Modernité expressive
L’expressivité sensuelle, existentielle et magnétique s’attache au versant moderne du travail de la danse selon la grande maison parisienne. Les portés, plus organiques, peuvent se faire au ras du sol, afin d’explorer, sans la dénier, la pesanteur. Les gestes jouent sur les étirements, la distance, le toucher, l’abandon, possible ou impossible, dans In the night, avec sa bande-son vivante, sa texture de nocturne, ce chant accompagné par une basse profonde.
Les corps féminins et masculins s’harmonisent dans leur rencontre, s’agrandissent l’un par l’autre, font le creux l’un pour l’autre, construisant des êtres hybrides. La psychologisation se fait palpable, fiévreuse, tendue, avec ce corps de femme trainé sur la scène comme une méchante poupée.

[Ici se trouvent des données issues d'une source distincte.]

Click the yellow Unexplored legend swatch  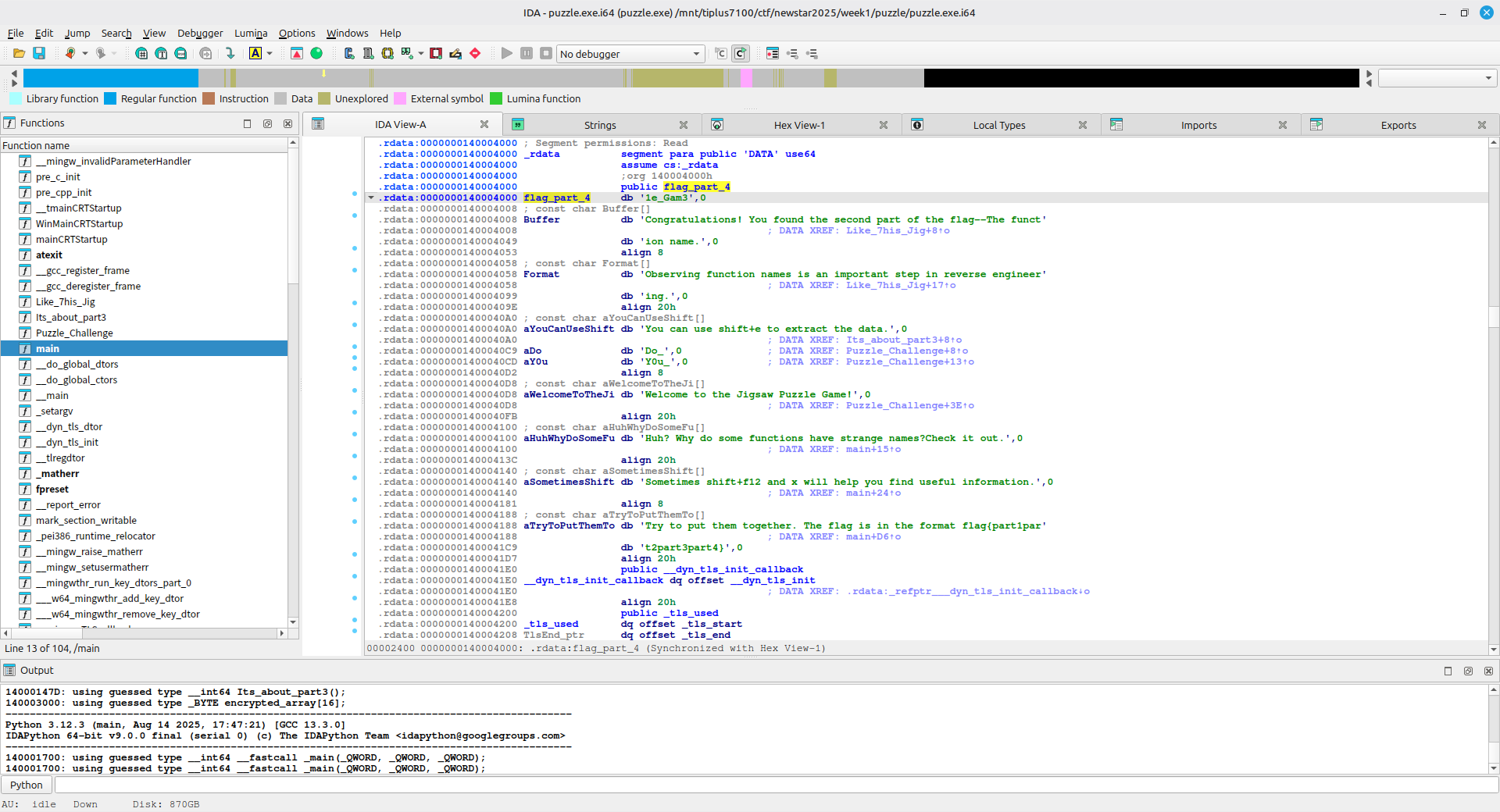pyautogui.click(x=324, y=98)
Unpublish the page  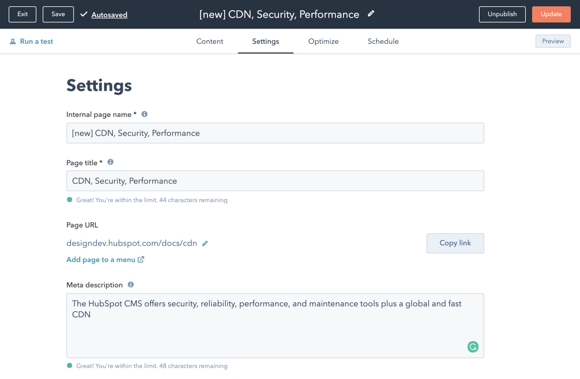point(502,14)
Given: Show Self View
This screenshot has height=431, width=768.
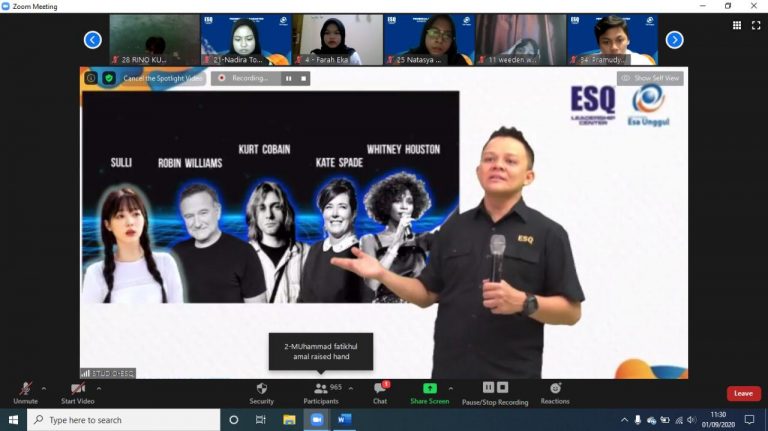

Un contrepoint de pas de deux, de couples différenciés et singularisés, constitue un collectif distinct du grand ballet classique. Chaque duo garde ses gestes et ses espaces propres, tout en construisant un monde commun. Dans un grand manège social, les duos se défont pour des rencontres éphémères.
Le corps moderne peut également se faire orchestral, notamment dans Who Cares ? Les gestes sont accordés aux timbres, dans leur concentration et leur déploiement. La musique semble alors traverser les corps, sans doute parce que sa fonction première est la danse. Pour autant l’écriture chorégraphique prend particulièrement soin d’éviter le marquage évident du « beat », avec son déhanché populaire, même si les pointes font parfois des claquettes !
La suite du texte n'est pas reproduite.